In A Mellow Tone, November 6: Funding Drive show #2 - the UK Parliamentary Jazz Awards
I’m in the studio with Heavy Ben for the last funding drive show of 2024 - featuring the winners of the 2024 awards from the Parliamentary Jazz Appreciation Society
It’s the last funding drive show for In A Mellow Tone - please show your support by donating. We count on your support every year! Although the funding drive ends on November 10, donations will be accepted after the closing date.
Donations of $75 or more will be entered into a draw for a pass for two to the Ottawa Jazz Orchestra’s December 14 show - “Hot Like Harry” (featuring the music and songs of the Harry James Orchestra). The show is sold-out.
Many of us are a bit tired of politicians after the wall-to-wall election coverage of recent months. However, there are a group of politicians in the United Kingdom who have united in the common cause of jazz. Every year since 2005 they have come together “across the aisle” to identify British jazz musicians, educators and journalists who have made a meaningful contribution to the British jazz scene. This year, the musician winners are:
Jazz Vocalist of the Year: Emma Smith
Jazz Instrumentalist of the Year: Emma Rawicz
Jazz Album of the Year : Zoe Rahman “The Colour Of Sound”
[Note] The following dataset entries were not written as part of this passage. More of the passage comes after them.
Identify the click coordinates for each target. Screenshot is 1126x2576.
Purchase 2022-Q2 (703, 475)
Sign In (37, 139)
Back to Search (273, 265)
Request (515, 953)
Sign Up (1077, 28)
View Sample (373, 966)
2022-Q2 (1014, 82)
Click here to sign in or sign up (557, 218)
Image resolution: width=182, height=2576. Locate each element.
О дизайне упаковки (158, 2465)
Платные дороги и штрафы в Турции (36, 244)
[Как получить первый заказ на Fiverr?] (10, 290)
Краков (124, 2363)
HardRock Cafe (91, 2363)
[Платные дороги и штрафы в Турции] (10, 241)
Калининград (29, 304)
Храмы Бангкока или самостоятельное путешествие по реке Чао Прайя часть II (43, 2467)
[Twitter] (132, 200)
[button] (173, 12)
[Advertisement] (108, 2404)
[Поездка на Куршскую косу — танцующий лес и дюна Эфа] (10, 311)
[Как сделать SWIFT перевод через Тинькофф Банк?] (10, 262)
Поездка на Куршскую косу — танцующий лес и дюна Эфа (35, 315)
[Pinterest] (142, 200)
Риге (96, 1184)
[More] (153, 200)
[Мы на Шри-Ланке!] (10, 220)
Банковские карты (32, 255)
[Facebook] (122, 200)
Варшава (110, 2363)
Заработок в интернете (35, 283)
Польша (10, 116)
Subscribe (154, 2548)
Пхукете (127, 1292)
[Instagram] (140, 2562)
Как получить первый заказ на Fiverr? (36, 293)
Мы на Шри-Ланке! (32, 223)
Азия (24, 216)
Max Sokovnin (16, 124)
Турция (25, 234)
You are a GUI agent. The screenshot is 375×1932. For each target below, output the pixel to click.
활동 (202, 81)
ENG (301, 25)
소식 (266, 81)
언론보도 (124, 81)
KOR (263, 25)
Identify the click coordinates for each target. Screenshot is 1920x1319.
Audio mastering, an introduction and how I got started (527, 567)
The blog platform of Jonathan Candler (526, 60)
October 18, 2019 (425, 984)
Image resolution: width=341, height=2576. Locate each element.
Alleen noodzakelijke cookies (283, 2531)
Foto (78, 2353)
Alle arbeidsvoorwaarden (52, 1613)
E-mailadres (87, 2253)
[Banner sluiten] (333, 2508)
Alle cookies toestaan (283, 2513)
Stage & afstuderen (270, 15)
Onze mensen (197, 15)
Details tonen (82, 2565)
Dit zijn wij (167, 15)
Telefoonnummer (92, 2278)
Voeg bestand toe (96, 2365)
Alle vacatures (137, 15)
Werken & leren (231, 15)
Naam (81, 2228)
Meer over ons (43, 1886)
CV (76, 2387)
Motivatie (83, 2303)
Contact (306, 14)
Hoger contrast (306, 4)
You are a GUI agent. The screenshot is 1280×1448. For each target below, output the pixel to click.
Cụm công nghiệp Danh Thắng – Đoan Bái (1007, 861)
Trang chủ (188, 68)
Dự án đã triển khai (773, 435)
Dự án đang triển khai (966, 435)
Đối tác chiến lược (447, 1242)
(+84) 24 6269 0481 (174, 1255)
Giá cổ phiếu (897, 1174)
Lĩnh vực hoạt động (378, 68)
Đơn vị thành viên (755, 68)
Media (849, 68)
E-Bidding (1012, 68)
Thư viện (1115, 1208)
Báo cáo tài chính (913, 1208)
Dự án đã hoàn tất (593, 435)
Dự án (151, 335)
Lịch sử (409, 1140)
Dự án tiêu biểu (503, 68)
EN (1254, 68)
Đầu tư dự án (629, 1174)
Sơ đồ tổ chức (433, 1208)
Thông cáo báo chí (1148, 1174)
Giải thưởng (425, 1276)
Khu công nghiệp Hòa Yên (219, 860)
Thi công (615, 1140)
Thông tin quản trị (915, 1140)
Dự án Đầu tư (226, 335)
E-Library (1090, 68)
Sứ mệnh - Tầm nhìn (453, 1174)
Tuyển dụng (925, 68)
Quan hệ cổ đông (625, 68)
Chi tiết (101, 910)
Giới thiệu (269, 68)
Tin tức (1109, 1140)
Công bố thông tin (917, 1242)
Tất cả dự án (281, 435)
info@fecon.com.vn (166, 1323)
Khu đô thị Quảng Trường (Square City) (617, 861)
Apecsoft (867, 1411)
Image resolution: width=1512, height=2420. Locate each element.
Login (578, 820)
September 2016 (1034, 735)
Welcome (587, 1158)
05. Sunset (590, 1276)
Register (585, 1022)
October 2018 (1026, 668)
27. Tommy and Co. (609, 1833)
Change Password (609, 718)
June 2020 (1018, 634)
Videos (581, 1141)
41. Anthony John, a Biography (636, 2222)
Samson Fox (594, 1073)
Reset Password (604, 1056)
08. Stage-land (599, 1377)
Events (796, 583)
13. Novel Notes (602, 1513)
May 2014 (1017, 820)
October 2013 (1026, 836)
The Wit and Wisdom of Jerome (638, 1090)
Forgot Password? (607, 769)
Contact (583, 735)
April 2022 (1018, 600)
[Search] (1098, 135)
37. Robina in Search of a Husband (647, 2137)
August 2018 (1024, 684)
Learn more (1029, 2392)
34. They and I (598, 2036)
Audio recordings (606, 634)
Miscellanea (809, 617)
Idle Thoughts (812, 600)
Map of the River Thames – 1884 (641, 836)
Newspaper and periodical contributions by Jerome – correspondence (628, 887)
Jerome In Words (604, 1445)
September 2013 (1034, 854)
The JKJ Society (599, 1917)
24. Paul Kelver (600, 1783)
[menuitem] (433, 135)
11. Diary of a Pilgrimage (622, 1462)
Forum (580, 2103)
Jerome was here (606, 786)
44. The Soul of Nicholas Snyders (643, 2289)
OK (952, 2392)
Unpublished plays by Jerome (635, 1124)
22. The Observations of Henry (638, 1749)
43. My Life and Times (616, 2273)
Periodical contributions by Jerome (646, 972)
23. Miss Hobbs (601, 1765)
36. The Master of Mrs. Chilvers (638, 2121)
Jazz Ensemble of the Year: Alina Bzhezhinska’s HipHarpCollective
Jazz Newcomer of the Year: Ife Ogunjobi (of Ezra Collective)
We will hear selections from each winner.
For the complete list of winners (including educators and journalists) see here.
Here’s a live performance from Emma Rawicz, only 22 years old.
The jazz “newcomer”, Ife Ogunjobi, has been around for a while. Here is is playing in 2019.
Emma Smith is a veteran jazz singer. Here she is in a live performance of a track from her 2022 album, Meshuga Baby.
You can listen live at 9 p.m. on Wednesday in Ottawa at 93.1 on the FM dial or online at CKCUFM.com. The show will be available for on demand streaming shortly after broadcast.
Note: the FM antenna at Camp Fortune is being repaired which may result in an interruption in radio transmission - online streaming will continue as normal.
I always enjoyed going to the Parliamentary Awards each year when they took place at the Houses of Parliament on the terrace overlooking the River Thames. It was great to see political opponents arguing passionately about their favourite Monk album or whether Chet or Miles was a better trumpeter, often only hours after giving each other a hard time in the House.